Rohit Nagpal, Senior Data Engineer at Amazon, rounded out the panel with a pragmatic message that cut through the noise: the journey from AI proof-of-concept to production isn’t about the model but it’s about the ecosystem around it. Infrastructure, governance, measurable ROI, and designing for scale from day one, Nagpal emphasized, are the factors that separate experiments from enterprise-grade AI systems.
Lightning Talks Showcase Next-Generation Engineering Concepts
Both lightning talks introduced novel technical concepts that underscored the Summit’s forward-looking ethos.

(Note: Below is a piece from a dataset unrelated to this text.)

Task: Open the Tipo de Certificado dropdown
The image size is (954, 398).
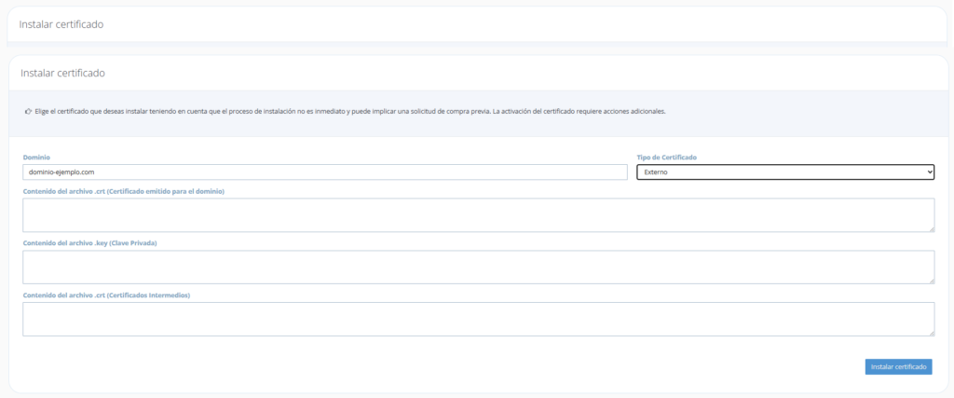Action: click(784, 172)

Alekhya Challa, Software Development Engineer at Expedia Group, presented a compelling vision for the future of DevOps through self-healing CI/CD pipelines. She highlighted how modern software delivery, while fast and iterative, is increasingly prone to deployment failures that lead to costly downtime and delayed recovery. Challa introduced self-healing pipelines as an evolution of traditional CI/CD, using closed-loop feedback systems to automatically detect, diagnose, and resolve issues without human intervention. By integrating monitoring, anomaly detection, and policy-driven automation, these pipelines significantly reduce Mean Time to Recovery (MTTR) and improve system reliability. A key innovation she discussed was temporal intelligence, the ability for systems to predict not just failures, but when they are likely to occur based on historical patterns. The talk emphasized the growing role of AI in enabling root cause analysis, automated patching, and adaptive system repair, allowing engineering teams to focus on innovation rather than firefighting operational issues.
Sravani Lingam, Data Science Manager at Infor, tackled a deceptively simple but costly problem: AI systems that repeat the same work when users ask similar questions in different ways. Lingam explained how this redundancy leads to higher costs and slower responses in real-world applications. She introduced the concept of semantic caching, a technique that helps systems recognize similar questions and reuse previous answers, reducing unnecessary computation and improving overall efficiency. Her talk demonstrated how semantic caching can significantly lower latency and cost while handling large-scale traffic, showing that sometimes the most impactful improvements to AI systems aren’t about building bigger models but about building smarter infrastructure around them.
A Growing Community Driving Knowledge Forward
The ACM Seattle KDD Summit is part of a monthly series of summits and tech events organized by the ACM Seattle Community on Knowledge Discovery and Data Mining. The chapter serves as a vital platform for tech professionals across the region to come together, share knowledge on recent developments in the data science and engineering world, and build the professional networks that fuel collaborative innovation.
As AI continues its rapid integration into enterprise systems, critical infrastructure, and consumer products, events like the KDD Summit play an increasingly important role, not just in disseminating technical knowledge, but in fostering the cross-disciplinary dialogue needed to build AI systems that are reliable, accountable, and ready for the real world.
The ACM Seattle KDD Chapter will continue hosting tech events, bringing together data and software engineers, data scientists, architects, and Engineering leaders who are shaping the next generation of intelligent systems in the Pacific Northwest and beyond.